(Beginning of Data for the task)
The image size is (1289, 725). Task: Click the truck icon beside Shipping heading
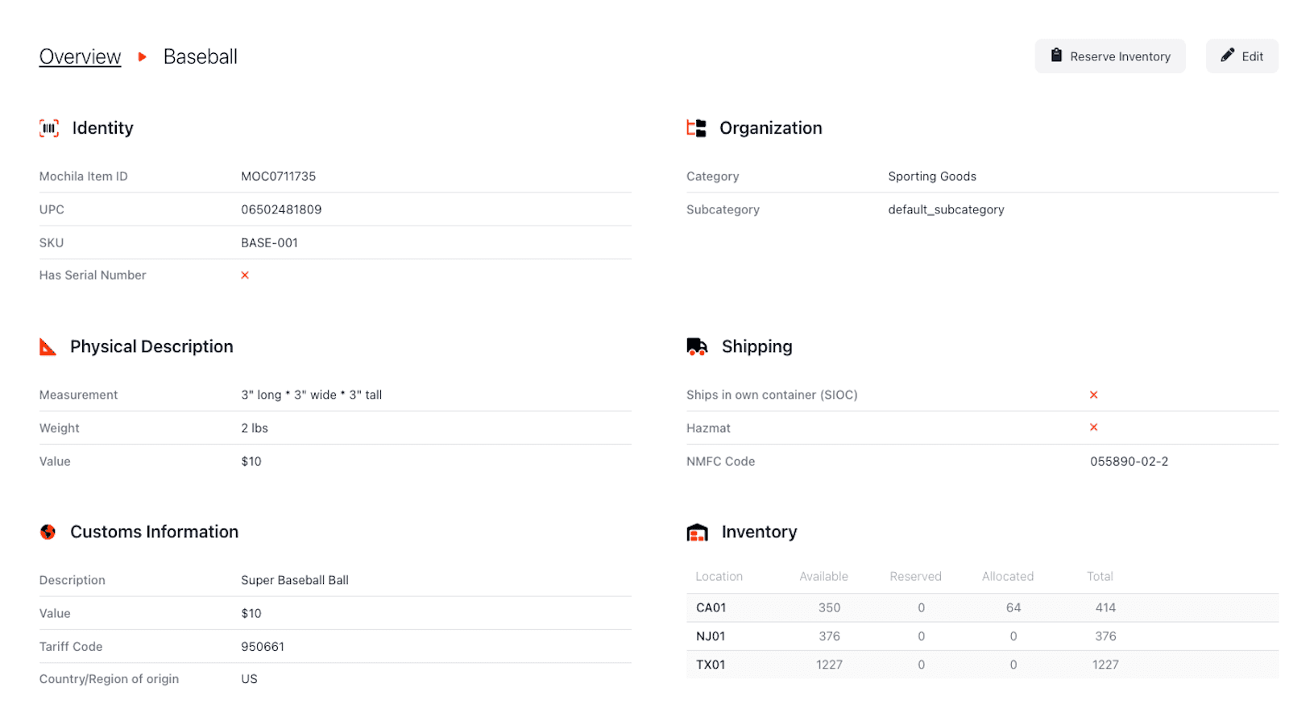coord(696,346)
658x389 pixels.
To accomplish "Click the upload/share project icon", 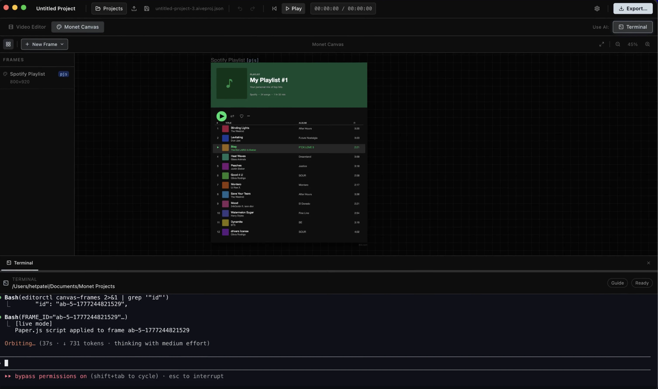I will pos(134,9).
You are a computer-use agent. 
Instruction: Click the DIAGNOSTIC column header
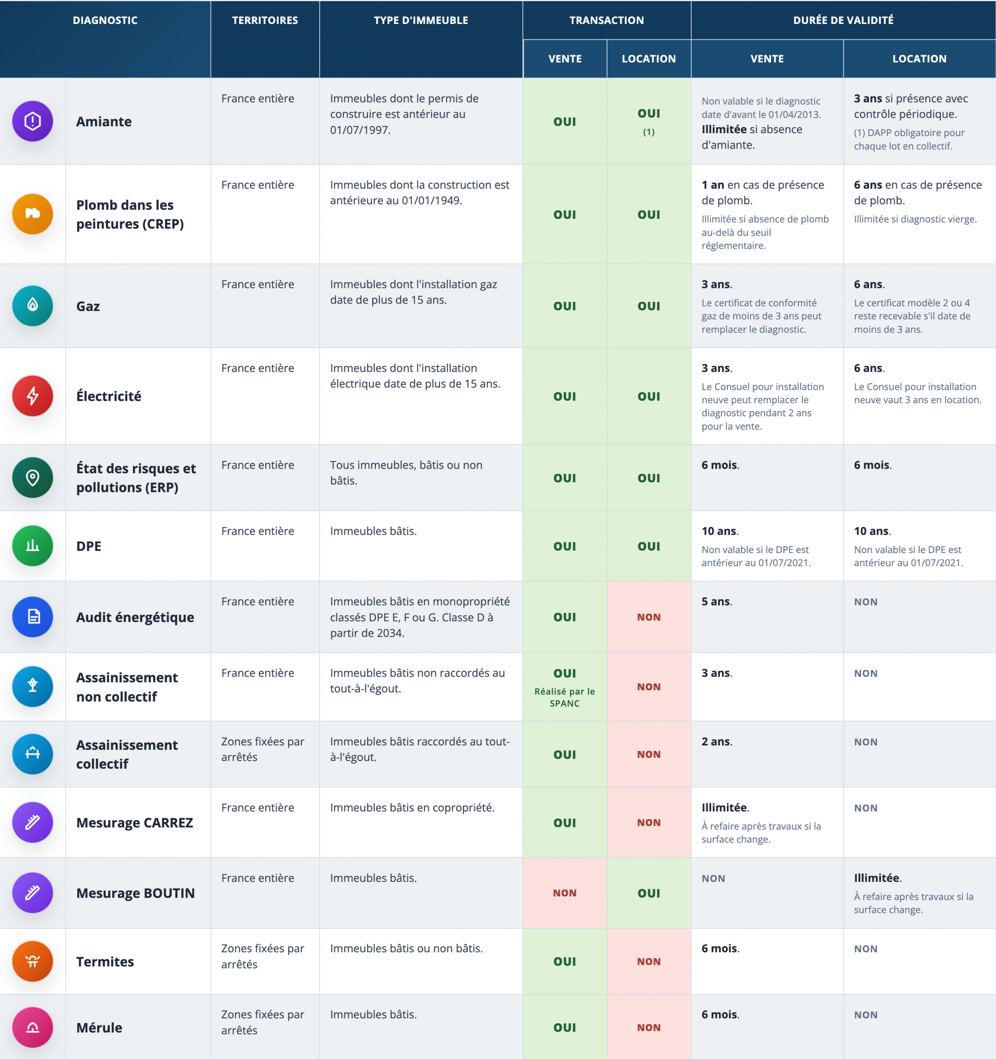[x=105, y=20]
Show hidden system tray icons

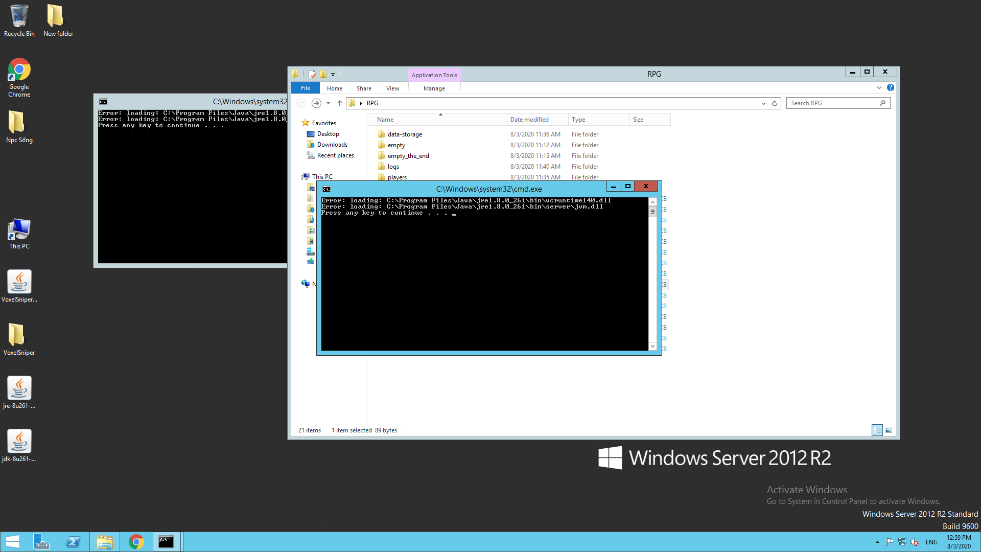[877, 542]
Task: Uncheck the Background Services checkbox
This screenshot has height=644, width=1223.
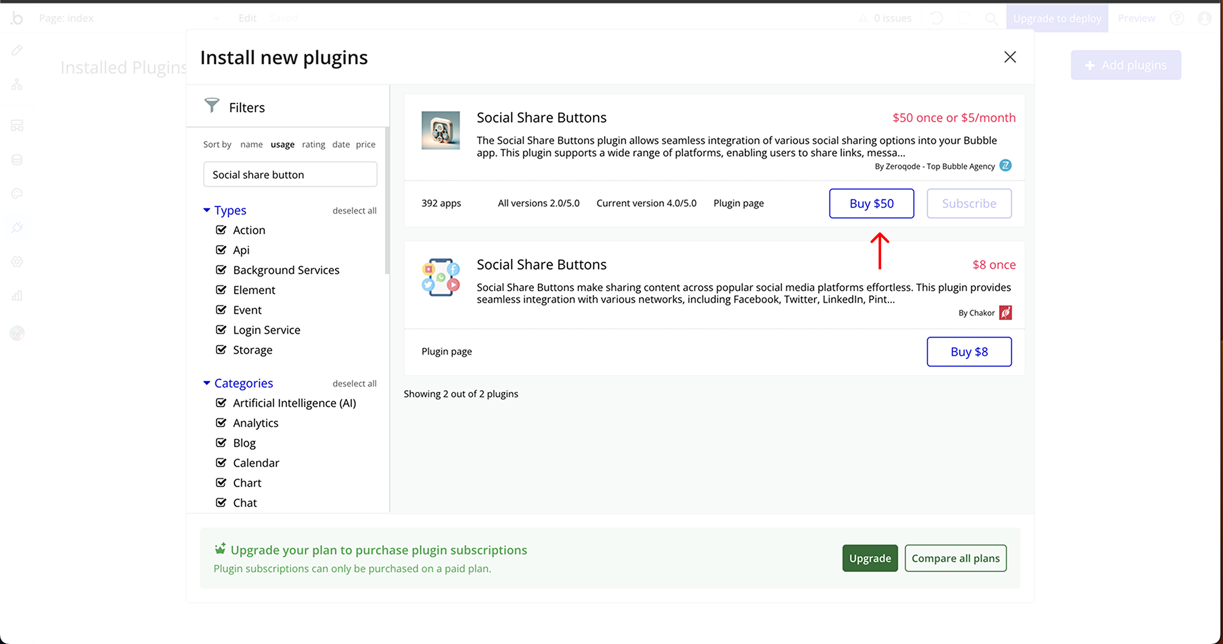Action: 221,270
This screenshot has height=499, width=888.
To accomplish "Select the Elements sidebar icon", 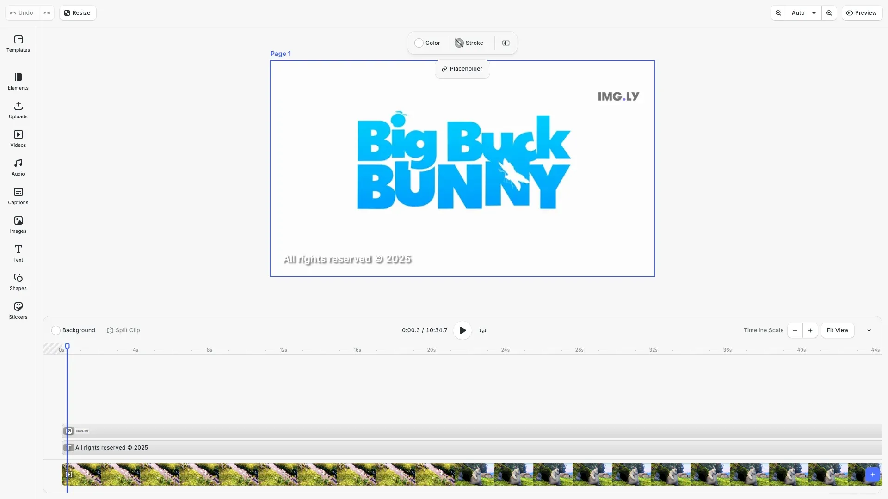I will 18,81.
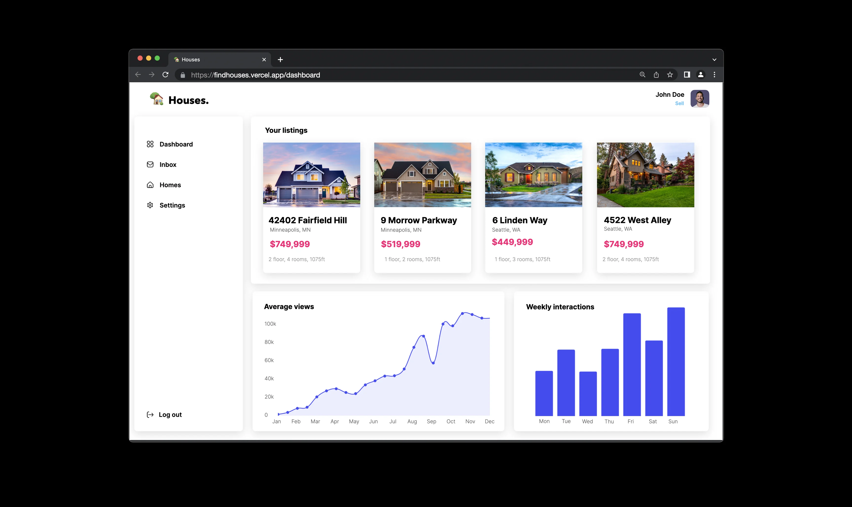Screen dimensions: 852x507
Task: Toggle the browser side panel icon
Action: pyautogui.click(x=687, y=75)
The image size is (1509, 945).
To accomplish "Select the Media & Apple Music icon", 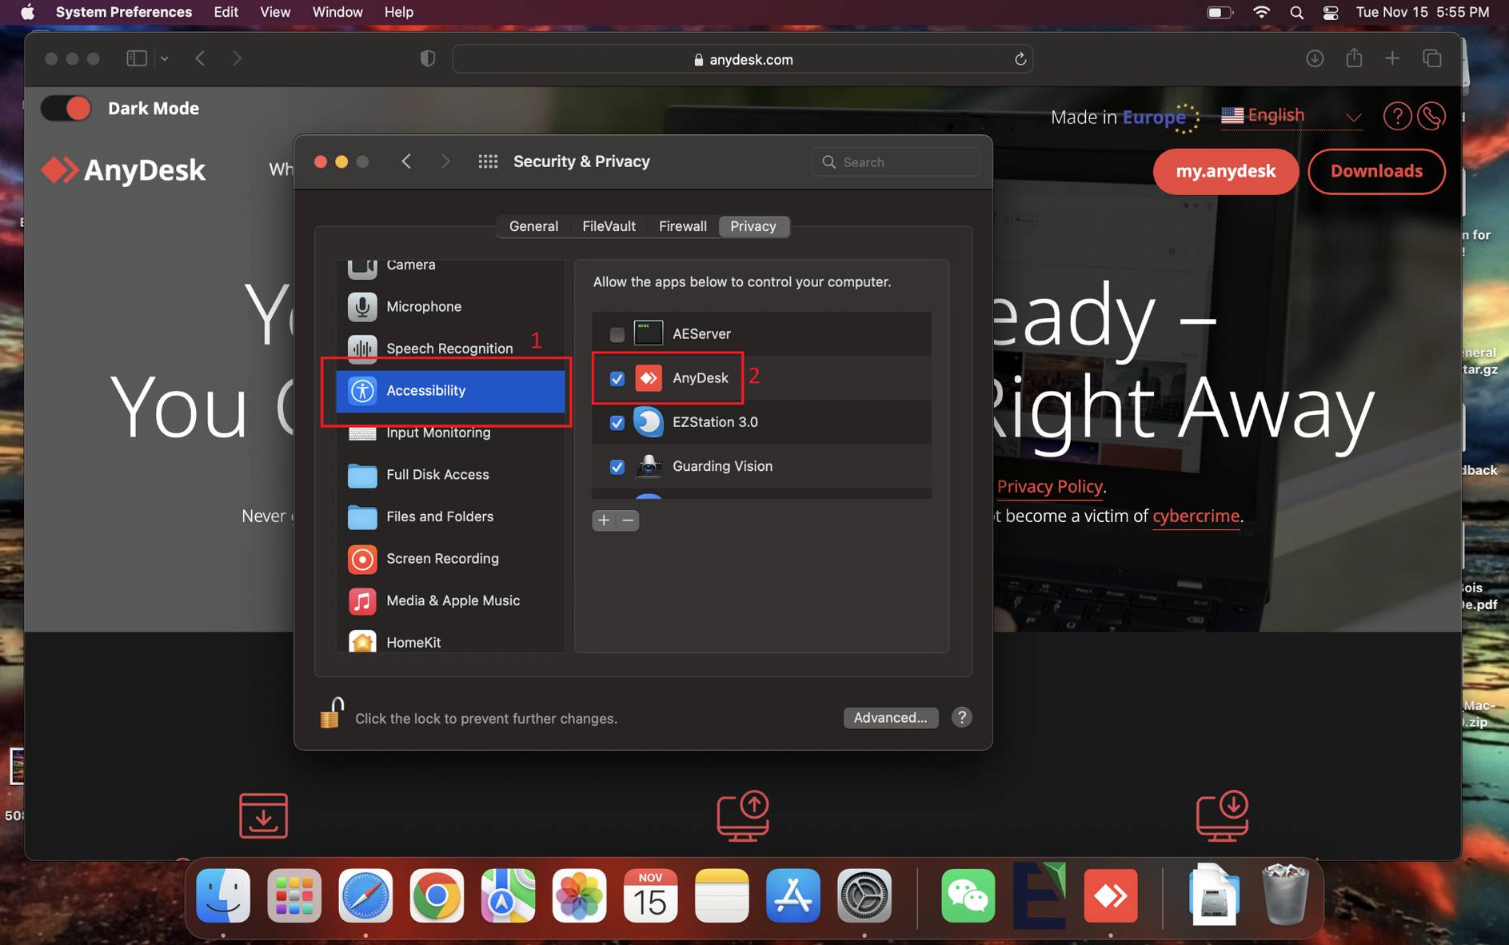I will pos(361,600).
(End of Data for the task)
- _About this exercise_:
Copy word for word the lines of the records above from the one with "This screenshot has height=644, width=1223." up to and including the one with "This screenshot has height=499, width=888.". Skip the pictures.

- _Completed task_:
This screenshot has height=644, width=1223.
Action: 221,270
This screenshot has height=499, width=888.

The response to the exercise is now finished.